A Civil War Biography

William Henry Seward Jr.

Seward, the son of Lincoln's Secretary of State, was born 18 June 1839 in Auburn, New York. He was educated at home and became interested in finance. He worked as a store clerk and as secretary to his father when the elder Seward was a US Senator. In 1861 the younger Seward, in partnership with Clinton McDougall, opened a private bank in Auburn. He abandoned banking in order to serve during the Civil War.

Seward joined the 138th New York Infantry regiment as a lieutenant colonel on 22 August 1862. The 138th mustered into US service on 6 September 1862 and left New York on 12 September and upon arriving in Washington was assigned to garrison duty in the Washington defenses.
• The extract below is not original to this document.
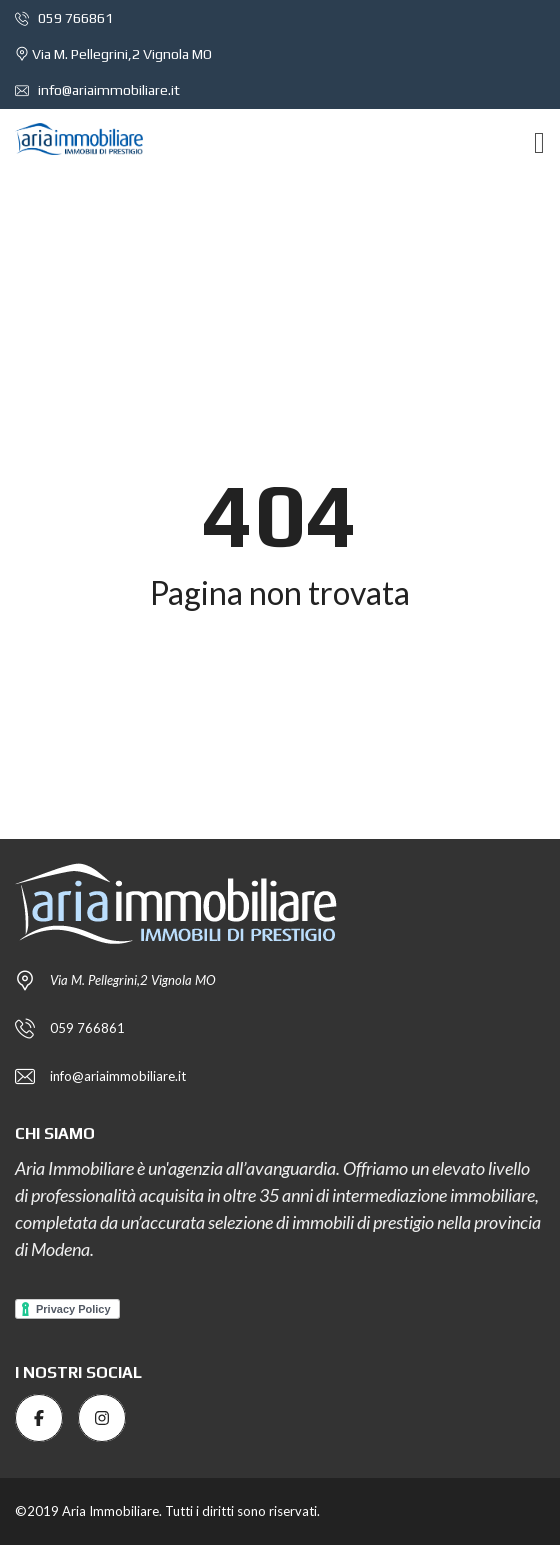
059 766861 (64, 18)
The regiment was re-designated the 9th New York Heavy Artillery on 9 December 1862. On 12 August 1863, four companies of the 9th NY under Seward's command were assigned to Fort Foote, a nearly completed water battery of eight 200-pounder Parrott rifles and two 15-inch guns situated to protect the water approach to Washington. It was located six miles below the city, on a commanding bluff 100 feet above the Maryland shore of the Potomac River.
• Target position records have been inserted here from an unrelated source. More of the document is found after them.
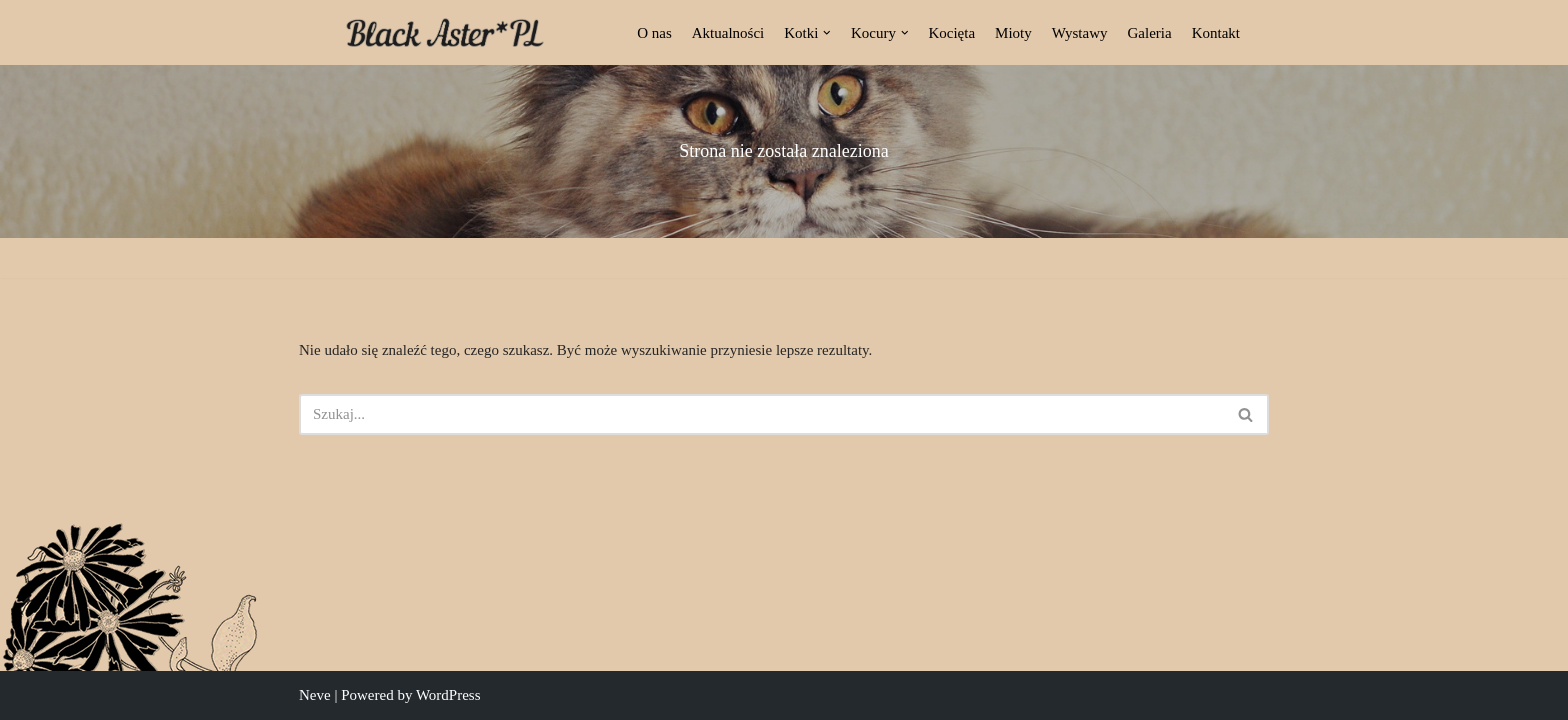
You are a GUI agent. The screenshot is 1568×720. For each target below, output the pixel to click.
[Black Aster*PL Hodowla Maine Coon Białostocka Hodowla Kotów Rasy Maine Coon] (445, 32)
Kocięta (951, 33)
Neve (315, 695)
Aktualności (728, 33)
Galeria (1150, 33)
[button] (827, 33)
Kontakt (1216, 33)
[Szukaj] (761, 414)
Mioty (1013, 33)
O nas (654, 33)
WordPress (448, 695)
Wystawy (1080, 33)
The Secretary of State often visited his son at the fort, on one occasion, 20 August 1863, accompanied by President Lincoln and a number of high-ranking army officers. On 18 May 1864 Seward, along with the 9th NY, was relieved of garrison duty and ordered to report to the Army of the Potomac in the field. Seward fought at North Anna and Cold Harbor. He was promoted to colonel and given command of the regiment on 10 June 1864. He and his regiment were sent to delay Jubal Early's drive on Washington. Seward was slightly wounded at Monocacy and broke his leg when his horse fell. On 13 September 1864, while still recuperating, he was promoted to brigadier general. He returned to duty in West Virginia as the commander of the 1st brigade, 3rd division in the Department of West Virginia.

Seward resigned on 1 June 1865 and returned to Auburn and the banking industry. He was active in political, charitable, veterans', and historical organizations up until his death on 26 April 1920.